[ovs-dev] [v6 10/11] dpif-netdev/mfex: Add AVX512 based optimized miniflow extract

Eelco Chaudron echaudro at redhat.com
Fri Jul 9 09:54:40 UTC 2021



On 8 Jul 2021, at 17:08, Van Haaren, Harry wrote:

>> -----Original Message-----
>> From: Eelco Chaudron <echaudro at redhat.com>
>> Sent: Thursday, July 8, 2021 2:42 PM
>> To: Ferriter, Cian <cian.ferriter at intel.com>
>> Cc: ovs-dev at openvswitch.org; fbl at sysclose.org; i.maximets at ovn.org; 
>> Van
>> Haaren, Harry <harry.van.haaren at intel.com>; Amber, Kumar
>> <kumar.amber at intel.com>; Stokes, Ian <ian.stokes at intel.com>
>> Subject: Re: [v6 10/11] dpif-netdev/mfex: Add AVX512 based optimized 
>> miniflow
>> extract
>>
>> On 6 Jul 2021, at 15:11, Cian Ferriter wrote:
>>
>>> From: Harry van Haaren <harry.van.haaren at intel.com>
>>>
>>> This commit adds AVX512 implementations of miniflow extract.
>>> By using the 64 bytes available in an AVX512 register, it is
>>> possible to convert a packet to a miniflow data-structure in
>>> a small quantity instructions.
>>>
>>> The implementation here probes for Ether()/IP()/UDP() traffic,
>>> and builds the appropriate miniflow data-structure for packets
>>> that match the probe.
>>>
>>> The implementation here is auto-validated by the miniflow
>>> extract autovalidator, hence its correctness can be easily
>>> tested and verified.
>>>
>>> Note that this commit is designed to easily allow addition of new
>>> traffic profiles in a scalable way, without code duplication for
>>> each traffic profile.
>>>
>>> Signed-off-by: Harry van Haaren <harry.van.haaren at intel.com>
>>>
>>> ---
>>>
>>> v5:
>>
>> <SNIP>
>>
>>> +
>>> +BUILD_ASSERT_DECL((OFFSETOFEND(struct dp_packet, l4_ofs)
>>> +                  - offsetof(struct dp_packet, l2_pad_size)) ==
>>> +                  MEMBER_SIZEOF(struct mfex_profile, dp_pkt_offs));
>>> +
>>> +/* Any change in flow abi should be inluded here otherwise build 
>>> should
>>
>> included
>>
>>> + * fail.
>>> + */
>>> +BUILD_ASSERT_DECL(FLOW_WC_SEQ == 42);
>>
>> I was discussing this assert offline, and some issues were raised as 
>> a lot of people
>> build on top of OVS, and add new protocols, hence changing the 
>> FLOW_WC_SEQ.
>>
>> It would be good to add more details on what to change/check before 
>> you
>> increase the value here.
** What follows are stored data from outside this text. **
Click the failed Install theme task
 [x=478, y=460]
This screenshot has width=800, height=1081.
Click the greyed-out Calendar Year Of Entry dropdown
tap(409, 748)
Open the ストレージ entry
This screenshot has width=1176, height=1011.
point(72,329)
For example, which fields in the in 
>> mfex_profile
>> structure, or what changes to the flow structure require changes in 
>> the AVX
>> code.
>>
>> On top of this, a solution could also be to allow for compile-time 
>> disabling of
>> MFEX for people that do their own hacking of OVS?
>>
>> Thoughts?
>
> I think of the FLOW_WC_SEQ as an "ABI for miniflow" counter.
> If we break the miniflow ABI for a given packet, then all mappings 
> from
> packet data to miniflow need to be updated, or there is inconsistency.
> All mappings includes scalar miniflow_extract(), and potentially 
> optimized
> SIMD implementations, it depends on the change/breakage.
>
> Simply put, if the MFEX autovalidator fails after changes, then the 
> MFEX
> code needs to be updated.

The problem is that not everybody has an AVX512 machine, so it might be 
impossible to run. Even the OVS GitHub hooks will not run the AVX512 
part :)

> If a change is made to the miniflow ABI, the miniflow bits are likely 
> to
> change position (if items are added in the middle of "struct flow").
> Hence, the bit that previously represented IPv4 might now represent
> the newly hacked-in protocol. That's a break, and requires a counter 
> bump.
>
> This is why upstream collaboration is favored across the industry,
> there is overhead/breakage in keeping features/code out-of-tree.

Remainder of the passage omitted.